===== SUPPLIED MATERIAL
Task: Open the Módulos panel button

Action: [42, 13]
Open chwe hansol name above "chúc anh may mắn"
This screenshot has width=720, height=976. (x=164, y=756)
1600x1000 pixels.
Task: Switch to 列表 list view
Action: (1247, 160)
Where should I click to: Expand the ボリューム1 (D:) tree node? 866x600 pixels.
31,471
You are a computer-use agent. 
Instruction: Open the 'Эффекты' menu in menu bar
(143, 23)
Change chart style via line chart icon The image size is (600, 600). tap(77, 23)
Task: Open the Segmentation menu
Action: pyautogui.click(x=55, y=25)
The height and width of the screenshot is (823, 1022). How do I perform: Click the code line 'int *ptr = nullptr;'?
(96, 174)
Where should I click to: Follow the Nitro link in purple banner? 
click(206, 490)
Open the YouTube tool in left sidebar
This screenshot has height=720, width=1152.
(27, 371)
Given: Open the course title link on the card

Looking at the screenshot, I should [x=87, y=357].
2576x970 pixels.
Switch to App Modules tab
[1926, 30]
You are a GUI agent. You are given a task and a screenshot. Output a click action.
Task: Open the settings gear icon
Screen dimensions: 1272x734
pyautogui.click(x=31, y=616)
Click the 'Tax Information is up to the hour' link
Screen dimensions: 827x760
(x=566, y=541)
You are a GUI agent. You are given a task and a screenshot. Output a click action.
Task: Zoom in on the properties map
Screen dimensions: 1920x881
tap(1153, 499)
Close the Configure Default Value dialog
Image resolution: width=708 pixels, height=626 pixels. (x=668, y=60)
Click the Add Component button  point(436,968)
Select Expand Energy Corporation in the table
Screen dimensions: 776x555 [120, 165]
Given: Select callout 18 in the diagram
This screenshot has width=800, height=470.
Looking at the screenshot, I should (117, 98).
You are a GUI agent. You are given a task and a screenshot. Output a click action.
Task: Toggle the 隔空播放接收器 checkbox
==========
> _WHAT YOU NEED TO DO_: Please write out the entries exactly, keeping every line intact.

> _EXERCISE OUTPUT_:
Task: Open the Módulos panel button

Action: [42, 13]
Open chwe hansol name above "chúc anh may mắn"
This screenshot has width=720, height=976. (x=164, y=756)
1600x1000 pixels.
Task: Switch to 列表 list view
Action: (1247, 160)
Where should I click to: Expand the ボリューム1 (D:) tree node? 866x600 pixels.
31,471
You are a computer-use agent. 
Instruction: Open the 'Эффекты' menu in menu bar
(143, 23)
Change chart style via line chart icon The image size is (600, 600). tap(77, 23)
Task: Open the Segmentation menu
Action: pyautogui.click(x=55, y=25)
The height and width of the screenshot is (823, 1022). How do I perform: Click the code line 'int *ptr = nullptr;'?
(96, 174)
Where should I click to: Follow the Nitro link in purple banner? 
click(206, 490)
Open the YouTube tool in left sidebar
This screenshot has height=720, width=1152.
(27, 371)
Given: Open the course title link on the card

Looking at the screenshot, I should [x=87, y=357].
2576x970 pixels.
Switch to App Modules tab
[1926, 30]
You are a GUI agent. You are given a task and a screenshot. Output a click action.
Task: Open the settings gear icon
Screen dimensions: 1272x734
pyautogui.click(x=31, y=616)
Click the 'Tax Information is up to the hour' link
Screen dimensions: 827x760
(x=566, y=541)
You are a GUI agent. You are given a task and a screenshot. Output a click action.
Task: Zoom in on the properties map
Screen dimensions: 1920x881
tap(1153, 499)
Close the Configure Default Value dialog
Image resolution: width=708 pixels, height=626 pixels. (x=668, y=60)
Click the Add Component button  point(436,968)
Select Expand Energy Corporation in the table
Screen dimensions: 776x555 [120, 165]
Given: Select callout 18 in the diagram
This screenshot has width=800, height=470.
Looking at the screenshot, I should (117, 98).
You are a GUI agent. You are given a task and a screenshot. Output a click action.
Task: Toggle the 隔空播放接收器 checkbox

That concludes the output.